PROBLEM STATEMENT - Reproduce verbatim everything from the start of the entries down through the line containing "click(1026, 187)", including that line.

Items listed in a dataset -
===

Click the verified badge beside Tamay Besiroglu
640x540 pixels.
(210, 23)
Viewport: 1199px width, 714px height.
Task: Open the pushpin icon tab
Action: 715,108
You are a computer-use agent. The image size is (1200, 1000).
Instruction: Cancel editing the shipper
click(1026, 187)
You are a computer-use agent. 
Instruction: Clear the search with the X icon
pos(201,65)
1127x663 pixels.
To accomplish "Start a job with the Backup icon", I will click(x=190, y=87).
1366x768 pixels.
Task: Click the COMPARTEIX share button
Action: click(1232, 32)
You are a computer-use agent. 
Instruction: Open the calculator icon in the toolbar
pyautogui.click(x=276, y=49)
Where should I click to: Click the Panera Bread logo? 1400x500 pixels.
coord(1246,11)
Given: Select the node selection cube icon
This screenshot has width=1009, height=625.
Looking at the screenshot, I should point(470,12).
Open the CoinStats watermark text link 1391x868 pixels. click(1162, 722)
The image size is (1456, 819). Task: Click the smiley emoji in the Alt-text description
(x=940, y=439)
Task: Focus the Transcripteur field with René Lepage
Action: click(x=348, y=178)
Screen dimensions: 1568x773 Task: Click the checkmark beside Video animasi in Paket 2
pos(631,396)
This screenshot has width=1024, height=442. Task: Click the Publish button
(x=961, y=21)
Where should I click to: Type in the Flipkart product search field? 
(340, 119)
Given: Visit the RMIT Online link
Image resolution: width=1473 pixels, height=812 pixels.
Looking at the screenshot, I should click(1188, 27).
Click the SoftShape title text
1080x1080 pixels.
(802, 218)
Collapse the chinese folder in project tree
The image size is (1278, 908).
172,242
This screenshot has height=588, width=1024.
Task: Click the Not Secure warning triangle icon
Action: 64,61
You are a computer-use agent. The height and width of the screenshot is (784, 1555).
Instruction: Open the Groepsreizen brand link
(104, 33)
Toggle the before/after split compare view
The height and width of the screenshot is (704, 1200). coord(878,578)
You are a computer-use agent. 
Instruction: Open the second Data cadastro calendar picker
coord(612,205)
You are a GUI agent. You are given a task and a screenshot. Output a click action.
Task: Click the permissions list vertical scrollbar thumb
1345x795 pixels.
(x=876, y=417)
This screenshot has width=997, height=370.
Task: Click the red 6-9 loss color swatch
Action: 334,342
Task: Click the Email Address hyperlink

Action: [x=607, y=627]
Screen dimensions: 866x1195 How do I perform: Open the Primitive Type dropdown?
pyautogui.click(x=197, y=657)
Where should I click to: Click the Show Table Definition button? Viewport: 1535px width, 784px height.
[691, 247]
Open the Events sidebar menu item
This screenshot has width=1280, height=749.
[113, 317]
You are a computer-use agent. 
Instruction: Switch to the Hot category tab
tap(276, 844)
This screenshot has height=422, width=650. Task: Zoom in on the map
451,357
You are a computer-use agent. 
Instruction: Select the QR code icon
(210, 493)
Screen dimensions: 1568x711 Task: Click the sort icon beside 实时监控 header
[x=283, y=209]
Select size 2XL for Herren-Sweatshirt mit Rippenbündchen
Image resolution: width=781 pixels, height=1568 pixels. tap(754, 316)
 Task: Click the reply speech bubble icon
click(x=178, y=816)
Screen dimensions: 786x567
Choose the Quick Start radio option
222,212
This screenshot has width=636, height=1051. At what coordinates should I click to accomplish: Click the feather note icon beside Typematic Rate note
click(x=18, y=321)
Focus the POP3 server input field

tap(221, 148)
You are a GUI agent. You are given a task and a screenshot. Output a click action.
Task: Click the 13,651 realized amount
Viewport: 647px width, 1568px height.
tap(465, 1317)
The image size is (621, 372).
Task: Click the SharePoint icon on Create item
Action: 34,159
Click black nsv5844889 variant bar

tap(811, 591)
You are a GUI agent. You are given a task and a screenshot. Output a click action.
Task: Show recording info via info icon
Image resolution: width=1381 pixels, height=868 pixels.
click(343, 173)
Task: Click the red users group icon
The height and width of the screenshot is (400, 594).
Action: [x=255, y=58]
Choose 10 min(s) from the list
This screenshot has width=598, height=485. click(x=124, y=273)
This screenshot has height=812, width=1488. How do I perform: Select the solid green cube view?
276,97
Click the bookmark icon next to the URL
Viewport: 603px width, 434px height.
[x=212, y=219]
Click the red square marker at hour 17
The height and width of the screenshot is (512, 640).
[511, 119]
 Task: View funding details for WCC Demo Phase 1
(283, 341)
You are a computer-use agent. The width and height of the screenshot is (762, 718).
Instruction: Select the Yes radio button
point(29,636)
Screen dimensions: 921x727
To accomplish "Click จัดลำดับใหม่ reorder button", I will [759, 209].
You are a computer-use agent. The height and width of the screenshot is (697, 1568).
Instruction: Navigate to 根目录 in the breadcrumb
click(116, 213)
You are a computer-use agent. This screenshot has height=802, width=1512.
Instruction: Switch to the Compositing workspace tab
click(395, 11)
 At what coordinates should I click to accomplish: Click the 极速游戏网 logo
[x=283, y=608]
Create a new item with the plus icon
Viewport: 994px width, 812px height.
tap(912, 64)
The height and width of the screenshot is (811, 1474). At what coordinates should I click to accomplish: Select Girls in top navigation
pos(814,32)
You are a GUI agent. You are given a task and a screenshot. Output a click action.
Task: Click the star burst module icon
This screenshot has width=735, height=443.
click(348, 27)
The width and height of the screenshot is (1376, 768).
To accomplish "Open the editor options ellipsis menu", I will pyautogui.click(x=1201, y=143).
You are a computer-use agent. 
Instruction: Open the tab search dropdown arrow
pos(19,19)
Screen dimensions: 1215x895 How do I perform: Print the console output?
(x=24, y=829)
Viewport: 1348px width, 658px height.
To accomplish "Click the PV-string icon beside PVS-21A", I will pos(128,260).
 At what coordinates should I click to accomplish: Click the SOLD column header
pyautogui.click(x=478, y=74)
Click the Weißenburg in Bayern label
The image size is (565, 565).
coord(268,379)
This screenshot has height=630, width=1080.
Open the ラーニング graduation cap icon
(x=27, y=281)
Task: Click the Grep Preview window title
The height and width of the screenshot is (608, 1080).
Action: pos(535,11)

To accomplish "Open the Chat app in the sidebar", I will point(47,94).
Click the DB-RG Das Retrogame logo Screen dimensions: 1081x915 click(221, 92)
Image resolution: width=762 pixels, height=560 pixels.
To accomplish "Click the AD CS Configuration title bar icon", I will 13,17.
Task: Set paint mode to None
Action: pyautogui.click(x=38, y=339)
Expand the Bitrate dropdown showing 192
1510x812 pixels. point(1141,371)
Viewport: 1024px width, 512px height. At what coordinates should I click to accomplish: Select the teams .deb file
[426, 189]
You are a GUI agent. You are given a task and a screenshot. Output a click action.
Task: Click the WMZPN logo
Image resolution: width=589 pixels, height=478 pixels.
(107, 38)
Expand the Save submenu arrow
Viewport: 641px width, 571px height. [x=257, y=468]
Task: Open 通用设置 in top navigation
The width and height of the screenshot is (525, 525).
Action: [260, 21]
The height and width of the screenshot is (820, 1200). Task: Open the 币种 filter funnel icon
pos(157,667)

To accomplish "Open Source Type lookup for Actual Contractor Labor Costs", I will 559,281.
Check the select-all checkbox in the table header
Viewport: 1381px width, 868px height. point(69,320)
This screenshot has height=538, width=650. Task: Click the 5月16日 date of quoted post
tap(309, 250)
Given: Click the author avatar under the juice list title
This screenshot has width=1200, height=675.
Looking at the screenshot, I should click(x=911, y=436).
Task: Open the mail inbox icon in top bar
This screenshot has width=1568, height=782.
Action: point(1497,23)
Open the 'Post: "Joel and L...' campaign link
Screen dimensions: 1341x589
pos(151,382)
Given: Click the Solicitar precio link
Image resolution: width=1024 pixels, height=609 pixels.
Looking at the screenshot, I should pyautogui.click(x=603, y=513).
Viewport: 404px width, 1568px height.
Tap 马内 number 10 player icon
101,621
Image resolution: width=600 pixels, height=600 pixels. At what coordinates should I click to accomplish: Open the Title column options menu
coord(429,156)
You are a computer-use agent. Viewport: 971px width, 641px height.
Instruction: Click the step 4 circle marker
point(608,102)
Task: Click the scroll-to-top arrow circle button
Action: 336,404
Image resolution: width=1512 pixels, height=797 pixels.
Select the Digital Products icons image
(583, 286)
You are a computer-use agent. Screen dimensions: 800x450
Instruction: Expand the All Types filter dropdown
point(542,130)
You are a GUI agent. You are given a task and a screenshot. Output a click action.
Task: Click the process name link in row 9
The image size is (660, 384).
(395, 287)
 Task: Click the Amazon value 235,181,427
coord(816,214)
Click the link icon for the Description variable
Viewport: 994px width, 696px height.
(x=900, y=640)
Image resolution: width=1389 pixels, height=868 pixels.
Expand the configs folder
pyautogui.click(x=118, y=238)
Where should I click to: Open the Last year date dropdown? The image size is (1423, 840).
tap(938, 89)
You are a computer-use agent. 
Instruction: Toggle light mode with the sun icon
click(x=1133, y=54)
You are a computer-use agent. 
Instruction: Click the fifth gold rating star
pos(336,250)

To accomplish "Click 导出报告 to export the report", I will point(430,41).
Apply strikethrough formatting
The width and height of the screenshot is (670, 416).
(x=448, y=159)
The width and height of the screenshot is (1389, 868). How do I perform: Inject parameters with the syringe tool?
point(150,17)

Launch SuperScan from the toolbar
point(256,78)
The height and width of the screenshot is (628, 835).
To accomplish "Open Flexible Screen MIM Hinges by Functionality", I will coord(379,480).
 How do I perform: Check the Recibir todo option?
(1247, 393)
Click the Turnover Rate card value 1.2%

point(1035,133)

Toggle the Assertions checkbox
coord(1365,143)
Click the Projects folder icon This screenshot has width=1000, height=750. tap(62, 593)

===

EXERCISE SOLUTION -
Click the verified badge beside Tamay Besiroglu
640x540 pixels.
(210, 23)
Viewport: 1199px width, 714px height.
Task: Open the pushpin icon tab
Action: 715,108
You are a computer-use agent. The image size is (1200, 1000).
Instruction: Cancel editing the shipper
click(1026, 187)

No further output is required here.